• **SUPPLIED PASSAGE**
════════

Burke, Anthony, Ethics & International Affairs


Bad consequences can discredit good intentions.--Jurgen Habermas (1)

When I think of the challenges facing international society in the wake of the invasion of Iraq, two images come to mind. The first, a work of postcard art, depicts a screenprint of the Statue of Liberty, with a twist. In the place of her striking face and radiating crown appears a decidedly masculine image: that of a helmeted marine, grim and tight-jawed, a cigarette poking insolently from his lips. The caption reads, in bold white capitals on black, "PEACE," and beneath it another phrase, asterisked: "conditions apply." (2) The second is a newspaper photograph of a young woman in New York taken during the global demonstrations against the war in February 2003. She has been called out of the march by the photographer and stands, at once defiant and bewildered, against a row of mounted police. Rugged up against the winter cold, she holds a placard upon which she has written a question: "Perpetual war for perpetual peace?"

Upon seeing these images I was immediately reminded of Suvendrini Perera's description of the war on terror as one "of category confusions and bizarre doublings":

a war where soldier, terrorist and refugee can
be made indistinguishable, where victims fleeing
Taliban oppression can be constructed as
potential "sleepers" for its terror, where international
conventions fail to protect asylumseekers
from being criminalised as "illegal"; a
war where cluster bombs and food parcels
share similar packaging; where loyal, long-term
residents are denuded overnight of rights
by the quaintly named "USA-PATRIOT Act"
and secret trials, forced interrogations and
summary executions are re-imaged as no
longer the instruments of tyranny but the prerogatives
of Enduring Freedom. (3)

════════

• **STORED RECORDS**
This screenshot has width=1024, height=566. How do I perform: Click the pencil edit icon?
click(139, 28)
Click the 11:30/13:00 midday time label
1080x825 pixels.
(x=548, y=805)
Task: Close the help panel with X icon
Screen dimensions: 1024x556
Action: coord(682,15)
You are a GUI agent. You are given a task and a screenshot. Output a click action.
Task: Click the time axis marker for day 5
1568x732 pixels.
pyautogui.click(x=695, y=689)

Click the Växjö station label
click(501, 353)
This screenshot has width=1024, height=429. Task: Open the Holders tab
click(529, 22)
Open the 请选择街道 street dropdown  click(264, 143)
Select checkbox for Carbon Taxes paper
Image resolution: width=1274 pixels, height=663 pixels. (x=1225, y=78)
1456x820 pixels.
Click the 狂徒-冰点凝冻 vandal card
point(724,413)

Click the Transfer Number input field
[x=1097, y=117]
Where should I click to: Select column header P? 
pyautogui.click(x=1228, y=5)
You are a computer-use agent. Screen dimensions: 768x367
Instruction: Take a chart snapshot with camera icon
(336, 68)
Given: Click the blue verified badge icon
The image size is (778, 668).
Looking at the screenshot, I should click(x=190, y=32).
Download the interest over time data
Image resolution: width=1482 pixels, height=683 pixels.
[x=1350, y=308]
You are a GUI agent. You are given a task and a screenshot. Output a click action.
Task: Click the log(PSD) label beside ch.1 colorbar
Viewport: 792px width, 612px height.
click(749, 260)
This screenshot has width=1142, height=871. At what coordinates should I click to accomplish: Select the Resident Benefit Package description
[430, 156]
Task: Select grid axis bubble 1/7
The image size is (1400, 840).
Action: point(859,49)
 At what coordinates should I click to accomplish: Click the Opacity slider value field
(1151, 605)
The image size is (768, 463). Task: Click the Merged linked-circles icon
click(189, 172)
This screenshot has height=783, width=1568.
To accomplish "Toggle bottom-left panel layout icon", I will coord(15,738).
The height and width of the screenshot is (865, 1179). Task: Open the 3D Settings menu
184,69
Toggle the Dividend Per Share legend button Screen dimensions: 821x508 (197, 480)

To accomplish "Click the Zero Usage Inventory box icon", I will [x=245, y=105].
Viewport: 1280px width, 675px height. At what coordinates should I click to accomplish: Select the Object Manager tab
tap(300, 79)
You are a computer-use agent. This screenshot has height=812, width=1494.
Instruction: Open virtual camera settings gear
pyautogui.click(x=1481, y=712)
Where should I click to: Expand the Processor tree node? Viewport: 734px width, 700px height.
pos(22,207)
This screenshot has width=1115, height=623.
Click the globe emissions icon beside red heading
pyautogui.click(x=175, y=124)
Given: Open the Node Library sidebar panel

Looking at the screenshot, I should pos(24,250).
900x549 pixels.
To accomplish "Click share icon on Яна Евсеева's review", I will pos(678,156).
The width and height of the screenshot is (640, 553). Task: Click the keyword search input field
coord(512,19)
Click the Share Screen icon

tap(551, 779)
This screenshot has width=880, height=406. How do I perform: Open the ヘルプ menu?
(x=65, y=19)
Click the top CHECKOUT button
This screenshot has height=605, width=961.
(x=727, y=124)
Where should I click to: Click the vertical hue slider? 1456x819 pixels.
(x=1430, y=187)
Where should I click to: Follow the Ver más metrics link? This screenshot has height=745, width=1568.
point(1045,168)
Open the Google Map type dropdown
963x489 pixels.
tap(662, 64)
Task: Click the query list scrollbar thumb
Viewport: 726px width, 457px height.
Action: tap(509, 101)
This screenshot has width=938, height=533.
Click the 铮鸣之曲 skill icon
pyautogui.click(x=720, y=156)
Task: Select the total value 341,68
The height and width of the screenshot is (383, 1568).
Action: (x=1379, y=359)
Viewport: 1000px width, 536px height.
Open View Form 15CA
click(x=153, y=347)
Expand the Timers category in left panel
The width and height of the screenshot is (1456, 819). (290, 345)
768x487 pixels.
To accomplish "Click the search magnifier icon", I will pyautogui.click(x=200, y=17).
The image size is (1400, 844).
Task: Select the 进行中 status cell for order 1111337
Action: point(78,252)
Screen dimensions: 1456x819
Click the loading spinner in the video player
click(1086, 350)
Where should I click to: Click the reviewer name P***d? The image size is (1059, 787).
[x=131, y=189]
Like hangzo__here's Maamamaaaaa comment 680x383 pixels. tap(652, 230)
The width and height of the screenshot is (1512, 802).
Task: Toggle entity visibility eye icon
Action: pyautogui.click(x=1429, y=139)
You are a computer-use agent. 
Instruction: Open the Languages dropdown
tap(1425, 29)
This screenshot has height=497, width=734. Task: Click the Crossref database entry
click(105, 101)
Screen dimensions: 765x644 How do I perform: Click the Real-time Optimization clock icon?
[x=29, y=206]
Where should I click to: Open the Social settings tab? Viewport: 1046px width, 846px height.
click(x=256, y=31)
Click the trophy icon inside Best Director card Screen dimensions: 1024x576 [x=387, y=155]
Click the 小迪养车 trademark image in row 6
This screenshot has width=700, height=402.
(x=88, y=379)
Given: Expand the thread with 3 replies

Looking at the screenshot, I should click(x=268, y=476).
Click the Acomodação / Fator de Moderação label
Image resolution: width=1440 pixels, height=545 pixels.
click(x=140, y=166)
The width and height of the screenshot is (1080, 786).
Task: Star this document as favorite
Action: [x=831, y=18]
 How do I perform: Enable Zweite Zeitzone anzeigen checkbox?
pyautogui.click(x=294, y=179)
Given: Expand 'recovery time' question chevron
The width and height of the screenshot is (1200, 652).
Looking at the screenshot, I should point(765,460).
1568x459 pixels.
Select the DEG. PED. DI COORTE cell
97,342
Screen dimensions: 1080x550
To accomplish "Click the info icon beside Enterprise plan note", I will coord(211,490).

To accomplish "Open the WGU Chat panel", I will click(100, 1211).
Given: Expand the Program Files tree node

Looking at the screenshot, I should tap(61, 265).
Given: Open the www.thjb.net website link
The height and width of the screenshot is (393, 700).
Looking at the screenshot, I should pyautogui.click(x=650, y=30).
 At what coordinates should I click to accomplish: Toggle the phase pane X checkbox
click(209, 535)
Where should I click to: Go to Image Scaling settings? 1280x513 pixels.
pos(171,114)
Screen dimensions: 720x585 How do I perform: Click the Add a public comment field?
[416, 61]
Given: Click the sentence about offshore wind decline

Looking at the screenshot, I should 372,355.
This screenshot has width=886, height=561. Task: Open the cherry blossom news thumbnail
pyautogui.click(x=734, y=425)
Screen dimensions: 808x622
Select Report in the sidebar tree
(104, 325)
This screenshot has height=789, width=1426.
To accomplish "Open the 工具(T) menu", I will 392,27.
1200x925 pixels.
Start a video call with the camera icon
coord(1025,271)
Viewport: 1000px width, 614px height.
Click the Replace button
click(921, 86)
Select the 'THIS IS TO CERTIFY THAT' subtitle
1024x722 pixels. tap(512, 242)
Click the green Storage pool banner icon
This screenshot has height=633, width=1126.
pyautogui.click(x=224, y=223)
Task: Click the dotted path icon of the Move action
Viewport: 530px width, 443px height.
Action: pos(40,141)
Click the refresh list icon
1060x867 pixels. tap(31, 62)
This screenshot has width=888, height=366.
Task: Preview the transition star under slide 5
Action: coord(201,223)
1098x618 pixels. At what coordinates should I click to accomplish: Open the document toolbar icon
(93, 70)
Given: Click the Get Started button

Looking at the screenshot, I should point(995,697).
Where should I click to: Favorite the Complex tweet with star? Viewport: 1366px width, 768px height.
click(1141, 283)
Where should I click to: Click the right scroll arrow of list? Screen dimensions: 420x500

════════

• **TASKS TO CARRY OUT**
a: In the passage on the invasion of Iraq, translate this sentence into Spanish: "She has been called out of the march by the photographer and stands, at once defiant and bewildered, against a row of mounted police."
b: Answer these questions from the passage on the invasion of Iraq:
(i) What question is written on the young woman's placard?
(ii) On the postcard, what image replaces the face and crown of the Statue of Liberty?
(iii) In the description of the war on terror, which two things share similar packaging?
c: Go on with the passage on the invasion of Iraq from where it stops.

• **ANSWER LIST**
a: El fotógrafo la ha sacado de la marcha y ella está de pie, a la vez desafiante y desconcertada, frente a una fila de policías montados.

b:
(i) "Perpetual war for perpetual peace?"
(ii) A helmeted marine, grim and tight-jawed, with a cigarette poking from his lips.
(iii) Cluster bombs and food parcels.

c:
That was written in 2002, when the war on terror was only taking shape. Now bitter irony is the soup of the day, and Western leaders and opinion-makers ask us to find in it not nihilism but nourishment. Words and things no longer correspond. Liberty is a hermaphrodite, male and female, warrior and peacemaker, the only possible way of representing the army that frees, the democracy that slaughters, the liberator that tortures. Postcards ring truer than the speeches of politicians; and, as if to affirm the young placard waver, George W. Bush tells us that "the advance of freedom leads to peace." (4) Peace and war are no longer antonyms, utterly irreconcilable, but new lovers naively imagining a brighter future. What then can we salvage of liberal internationalism? Jurgen Habermas calls the war "an unimaginable break" with existing norms, and in its wake we may well wonder if they are not beyond repair. (5) The danger lies deeper even than Perera suggests, in the gap between the cosmopolitan norms of civil rights and international law, and the exceptionalist prerogatives of national sovereignty. It lies in the potential transformation of cosmopolitanism itself, in the construction of new "internationalist" norms built not on the developing dialogue, normative consensus, and collective decision-making of the international community, but on the physical power, and ethical vision, of the United States and its allies.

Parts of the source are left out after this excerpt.